Today’s Gospel calls us to be bridges over the chasms that stand between us and our belonging in God’s web of life. This work asks us to recognize the ways that the very ruptures we seek to heal in the world play out in our interior life, and to turn toward these dynamics with compassion and curiosity. This is how the chasm becomes a threshold, a site of possibility and transformation. This is how we begin to heal.
For Reflection:
- What ruptures in your interior life do you need to approach with compassion and curiosity?
- How can this act allow you to be an agent of possibility and transformation in the broader world?

Anna Robertson is director of youth and young adult mobilization for Catholic Climate Covenant. She is a writer, musician, yoga aficionado, and outdoor enthusiast with a passion for supporting the emergence of the widespread ecological conversion of hearts called for by Pope Francis in Laudato Si’. Prior to her current role, Anna has planned retreats in college campus ministry, supported families of women experiencing incarceration, studied collective memory in El Salvador, and accompanied college students on international immersion experiences in Latin America. She has her master of theological studies degree from the Boston College School of Theology and Ministry.

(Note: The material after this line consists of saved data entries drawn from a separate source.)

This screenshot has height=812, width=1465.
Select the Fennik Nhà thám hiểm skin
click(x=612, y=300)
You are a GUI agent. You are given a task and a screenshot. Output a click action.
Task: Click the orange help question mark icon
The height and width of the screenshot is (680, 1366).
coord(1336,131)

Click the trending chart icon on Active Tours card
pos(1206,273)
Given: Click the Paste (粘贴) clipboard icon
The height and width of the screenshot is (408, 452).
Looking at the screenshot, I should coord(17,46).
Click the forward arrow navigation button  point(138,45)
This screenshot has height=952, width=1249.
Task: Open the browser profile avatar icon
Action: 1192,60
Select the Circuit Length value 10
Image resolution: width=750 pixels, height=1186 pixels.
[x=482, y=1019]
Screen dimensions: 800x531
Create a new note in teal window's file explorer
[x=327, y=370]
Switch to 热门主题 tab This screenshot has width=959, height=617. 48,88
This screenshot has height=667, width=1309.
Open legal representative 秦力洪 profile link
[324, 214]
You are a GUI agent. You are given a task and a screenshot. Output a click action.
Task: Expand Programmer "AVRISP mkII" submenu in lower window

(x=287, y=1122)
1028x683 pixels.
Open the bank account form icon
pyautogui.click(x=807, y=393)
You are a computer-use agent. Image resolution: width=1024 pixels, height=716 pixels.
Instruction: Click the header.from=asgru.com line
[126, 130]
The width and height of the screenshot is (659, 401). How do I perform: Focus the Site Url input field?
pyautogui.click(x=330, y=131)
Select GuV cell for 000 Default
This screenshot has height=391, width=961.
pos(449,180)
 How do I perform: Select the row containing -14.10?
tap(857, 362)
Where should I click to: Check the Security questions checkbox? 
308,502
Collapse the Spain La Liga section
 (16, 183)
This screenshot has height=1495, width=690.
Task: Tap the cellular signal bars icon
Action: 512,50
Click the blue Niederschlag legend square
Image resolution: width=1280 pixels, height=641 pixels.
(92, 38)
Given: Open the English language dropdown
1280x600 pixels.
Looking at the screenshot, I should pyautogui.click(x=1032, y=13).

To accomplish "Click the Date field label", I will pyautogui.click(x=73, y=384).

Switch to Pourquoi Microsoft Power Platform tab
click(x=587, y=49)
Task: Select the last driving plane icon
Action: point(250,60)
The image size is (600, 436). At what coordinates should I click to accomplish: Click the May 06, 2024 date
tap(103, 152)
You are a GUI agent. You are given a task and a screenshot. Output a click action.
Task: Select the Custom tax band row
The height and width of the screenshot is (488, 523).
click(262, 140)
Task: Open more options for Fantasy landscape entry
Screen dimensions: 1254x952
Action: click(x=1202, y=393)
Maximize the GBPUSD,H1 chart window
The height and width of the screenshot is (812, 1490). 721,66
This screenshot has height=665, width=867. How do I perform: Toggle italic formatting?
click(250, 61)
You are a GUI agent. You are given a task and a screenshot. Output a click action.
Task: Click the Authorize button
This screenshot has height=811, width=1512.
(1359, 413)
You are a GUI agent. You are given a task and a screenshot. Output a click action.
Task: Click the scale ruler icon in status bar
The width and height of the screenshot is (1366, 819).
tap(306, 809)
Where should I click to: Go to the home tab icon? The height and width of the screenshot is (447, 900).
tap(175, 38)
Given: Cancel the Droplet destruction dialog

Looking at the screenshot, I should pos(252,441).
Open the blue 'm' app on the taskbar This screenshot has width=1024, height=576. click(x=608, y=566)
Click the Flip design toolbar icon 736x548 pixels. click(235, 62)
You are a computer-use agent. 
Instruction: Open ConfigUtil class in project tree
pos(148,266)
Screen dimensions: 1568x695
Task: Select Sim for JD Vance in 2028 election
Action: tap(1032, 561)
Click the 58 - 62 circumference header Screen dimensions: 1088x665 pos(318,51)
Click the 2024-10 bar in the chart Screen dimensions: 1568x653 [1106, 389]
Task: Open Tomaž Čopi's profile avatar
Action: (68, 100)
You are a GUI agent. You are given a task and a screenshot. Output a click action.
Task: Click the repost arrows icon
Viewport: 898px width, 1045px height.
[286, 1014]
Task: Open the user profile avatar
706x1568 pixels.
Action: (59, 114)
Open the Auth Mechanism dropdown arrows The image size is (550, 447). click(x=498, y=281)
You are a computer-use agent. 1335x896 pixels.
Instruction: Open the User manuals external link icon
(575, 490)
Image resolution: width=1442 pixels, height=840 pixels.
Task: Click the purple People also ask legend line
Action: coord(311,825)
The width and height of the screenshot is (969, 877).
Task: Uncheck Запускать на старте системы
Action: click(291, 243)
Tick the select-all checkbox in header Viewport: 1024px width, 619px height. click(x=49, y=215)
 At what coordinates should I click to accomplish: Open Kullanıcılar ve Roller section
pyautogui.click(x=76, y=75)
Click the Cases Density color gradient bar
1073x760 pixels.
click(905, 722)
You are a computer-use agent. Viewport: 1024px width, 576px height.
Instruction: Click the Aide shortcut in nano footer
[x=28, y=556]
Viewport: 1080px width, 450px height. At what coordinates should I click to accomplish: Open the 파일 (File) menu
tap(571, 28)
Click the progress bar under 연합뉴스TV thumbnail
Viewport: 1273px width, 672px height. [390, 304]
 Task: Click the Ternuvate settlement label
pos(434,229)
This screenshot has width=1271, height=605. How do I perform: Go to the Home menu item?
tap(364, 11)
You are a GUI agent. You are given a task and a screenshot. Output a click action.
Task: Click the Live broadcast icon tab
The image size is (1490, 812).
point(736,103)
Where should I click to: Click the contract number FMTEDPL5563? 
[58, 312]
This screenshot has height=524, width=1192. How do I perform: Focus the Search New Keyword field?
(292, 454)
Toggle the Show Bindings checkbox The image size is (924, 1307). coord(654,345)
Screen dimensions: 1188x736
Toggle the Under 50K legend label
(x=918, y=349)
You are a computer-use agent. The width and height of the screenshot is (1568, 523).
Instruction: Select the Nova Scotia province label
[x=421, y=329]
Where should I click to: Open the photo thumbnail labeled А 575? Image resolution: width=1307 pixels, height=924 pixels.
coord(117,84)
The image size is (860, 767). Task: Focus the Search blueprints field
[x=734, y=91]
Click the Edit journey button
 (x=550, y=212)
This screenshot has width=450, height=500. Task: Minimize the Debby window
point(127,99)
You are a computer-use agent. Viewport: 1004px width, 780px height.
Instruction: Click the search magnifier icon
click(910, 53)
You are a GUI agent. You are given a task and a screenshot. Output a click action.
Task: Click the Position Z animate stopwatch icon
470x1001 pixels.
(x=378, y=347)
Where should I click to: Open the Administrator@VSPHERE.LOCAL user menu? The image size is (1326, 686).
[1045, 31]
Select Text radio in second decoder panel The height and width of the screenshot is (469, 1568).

As I was reading this meditation, I said “wow!”out loud. – I never thought of the story of Lazarus and the rich man man in this way. It made me think about the meaning of so many stories in the gospels such as Martha and Mary, the prodigal son and his older brother, etc. We all have those two forces within us and it’s often such a challenge to balance them. Thanks for bringing this awareness to me. Acceptance and loving how we are made is the key.
The wounded parts covered in sores are those aspects of my life that don’t reach out to the oppressed or marginalized. I need to do this daily not sporadically. I need social justice to reign in my heart and my mind so we can move toward a better world, a better society, a better Church. I need to imitate those who are deeply involved in social justice in our Church. I need to pray/love all those who care for others in this way. The Scriptures give us the jumping off point and I can fulfill those aspects by uncovering the sores and filling them with the necessary movement forward toward transformation.
Thanks for the fine reflection Anna Robertson.